Cornell made a major investment in Terak computer rooms to service the introductory programming course that Tim taught and was required of all engineering students. DACS was charged with running the facilities. The problem was that there were never enough Teraks. The days before an assignment was due were chaos. The undergraduates hired to run the facilities and ration use were faced with students concerned about passing a required course. We could measure how crowded the facilities were by counting the number of fights that broke out as students vied for machines. My efforts to get the various Deans to commit funds to expand the facilities were generally unsuccessful. It was always someone else’s students who were using the facilities.

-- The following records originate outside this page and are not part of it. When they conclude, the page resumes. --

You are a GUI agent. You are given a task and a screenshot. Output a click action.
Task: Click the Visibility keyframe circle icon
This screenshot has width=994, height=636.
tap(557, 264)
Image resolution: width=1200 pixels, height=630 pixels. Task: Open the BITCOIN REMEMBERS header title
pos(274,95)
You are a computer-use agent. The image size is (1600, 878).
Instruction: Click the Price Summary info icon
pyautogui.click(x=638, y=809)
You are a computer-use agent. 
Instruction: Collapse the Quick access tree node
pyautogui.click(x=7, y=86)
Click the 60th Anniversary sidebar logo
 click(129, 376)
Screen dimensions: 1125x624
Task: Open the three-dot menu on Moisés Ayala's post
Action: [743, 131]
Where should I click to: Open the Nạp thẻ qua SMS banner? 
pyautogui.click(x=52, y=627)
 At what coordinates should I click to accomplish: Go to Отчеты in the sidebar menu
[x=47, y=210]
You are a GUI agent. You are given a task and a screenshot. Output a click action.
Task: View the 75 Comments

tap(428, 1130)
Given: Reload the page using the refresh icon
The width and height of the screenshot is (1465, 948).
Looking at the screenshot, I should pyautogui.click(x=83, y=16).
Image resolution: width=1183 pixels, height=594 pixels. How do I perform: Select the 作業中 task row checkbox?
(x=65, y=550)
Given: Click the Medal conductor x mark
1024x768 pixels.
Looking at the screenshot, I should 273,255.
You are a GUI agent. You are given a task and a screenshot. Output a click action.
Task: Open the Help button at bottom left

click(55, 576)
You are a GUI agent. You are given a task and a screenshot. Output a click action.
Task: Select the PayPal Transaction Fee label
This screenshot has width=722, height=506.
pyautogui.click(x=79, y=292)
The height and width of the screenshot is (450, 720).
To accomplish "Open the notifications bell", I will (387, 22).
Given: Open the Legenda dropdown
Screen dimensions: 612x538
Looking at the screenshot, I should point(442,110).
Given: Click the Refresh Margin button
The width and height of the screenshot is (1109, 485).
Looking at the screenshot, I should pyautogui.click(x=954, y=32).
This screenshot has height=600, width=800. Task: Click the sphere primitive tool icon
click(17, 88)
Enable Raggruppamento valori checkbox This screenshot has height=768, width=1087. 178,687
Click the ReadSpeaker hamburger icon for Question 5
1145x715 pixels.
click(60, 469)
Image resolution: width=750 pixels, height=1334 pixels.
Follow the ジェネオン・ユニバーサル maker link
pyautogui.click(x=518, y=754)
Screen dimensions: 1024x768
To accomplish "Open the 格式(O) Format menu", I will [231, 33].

This was a new variant of the old problem of how do you pay for computing. The new twist was that we didn’t have an accounting mechanism that would allow us to use the somewhat-effective mechanisms that we devel¬oped in the ’60s and ’70s. Other than paper sign-in sheets maintained by the computer room assistants, we didn’t know who was using a Terak. And once the student was on a machine, we didn’t have a clue as to what he or she was doing. We did try to manually limit each student to an hour of machine time. Before committing additional funding, the Deans wanted evidence that it was their students who were using the machines and how much they were using them.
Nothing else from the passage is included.